Interrogés sur la (non-)capacité de ces opérations à agir « en haut du spectre », les deux directeurs démentent ce point de vue, jugeant que « les deux sont complémentaires ». « On porte des coups sérieux aux organisations criminelles », se réjouit Frédéric Veaux, qui estime cependant que « nous devons travailler sur la saisie des avoirs criminels », ainsi que sur « les capacités électroniques et numériques des trafiquants ». Ces capacités s’avèrent d’autant plus visibles, avec la multiplication, depuis le confinement, de la livraison des stupéfiants via les plateformes numériques et même par La Poste, un phénomène qui inquiète les deux hauts fonctionnaires. A ce titre, Christian Rodriguez s’estime favorable à « laisser faire » les livraisons afin d’identifier les auteurs, et se montre même « favorable à ce que ce dispositif soit renforcé ».

Le délicat sujet des « repentis » et des « informateurs »

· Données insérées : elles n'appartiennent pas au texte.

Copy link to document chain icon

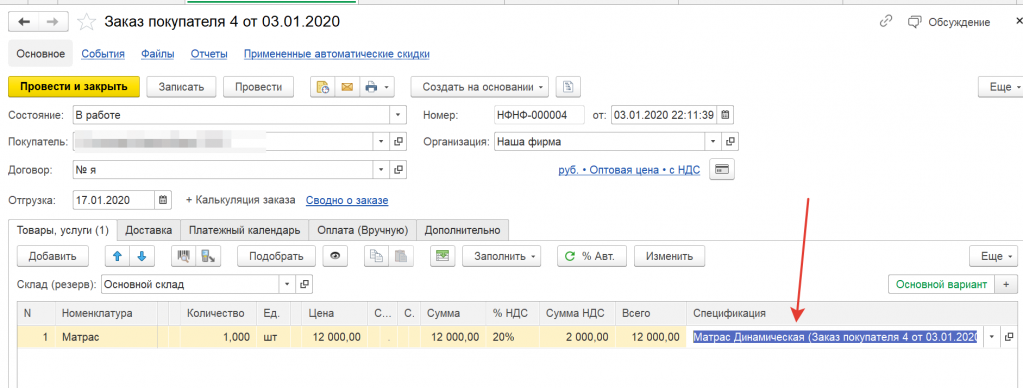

Enfin, les sénateurs ont auditionné les deux directeurs sur la question délicate mais non moins essentielle des « informateurs » et des « repentis », qui connaissent le milieu, et s’avèrent pour la plupart importants, pour faire avancer voire résoudre certaines enquêtes. Les deux cas sont pour autant à différencier : d’un côté, le repenti ne participe plus au trafic, de l’autre, l’informateur est toujours actif au sein du réseau et livre des informations à la police. Une distinction que tient à préserver Frédéric Veaux, qui plaide pour « faire évoluer » le statut du repenti « en lui donnant plus de sécurité juridique et administrative afin que celui qui s’engage dans un programme puisse bénéficier d’un certain nombre de mesures associées à la contribution qu’il va apporter à l’élucidation de certaines affaires criminelles ». Pour autant, il plaide pour un statu quo concernant les informateurs : « La charte des informateurs apporte un certain nombre de garanties suffisantes », soulignant qu’il est « un trafiquant, non pas un repenti », ce qui « ne le place pas au même niveau ». « Recruter un informateur, c’est le début des ennuis », ajoute le directeur de la police nationale, jugeant qu’ils constituent un public « compliqué », « des délinquants à qui l’on ne peut rien promettre de manière affirmative et surtout pas qu’on arrangera les infractions qu’ils seraient susceptibles de commettre dans la foulée ». « Nous devons être transparents et voire au regard des informations fournies, ce qu’on peut lui accorder », précise-t-il. Cependant, Christian Rodriguez souligne leur rôle essentiel, y compris en zone rurale : « L’an dernier, pour 600 000 euros d’indemnisation des sources, nos services ont saisi 13 millions d’euros d’avoirs criminels ». « Nous devons accepter l’idée que nous menons ces actions avec les truands de manière contrôlée », estimant qu’elles constituent un « bon moyen d’avancer ».

Enfin, les deux officiers n’ont pas échappé à un sujet encore sous-jacent, mais qui prend des proportions plus grandes depuis quelques temps, à savoir la corruption dite de « basse intensité », en d’autres termes la corruption qui concerne souvent des fonctionnaires en bas de l’échelle. Frédéric Veaux reconnaît à ce titre, « beaucoup de manquements constatés par les cellules de déontologie », prêtant une attention particulière au « travail de prévention des écoles de police pour que des fonctionnaires ne soient pas entraînés dans une spirale qui les conduisent à des actes beaucoup plus graves ». Le constat est quelque peu plus nuancé pour Christian Rodriguez, qui reconnaît cependant avoir « régulièrement » des dossiers, « 3 à 4 par an sur la criminalité organisée ».

 

Les auditions se poursuivent jusqu’au mois prochain, avant la remise du rapport final par les sénateurs, courant mai.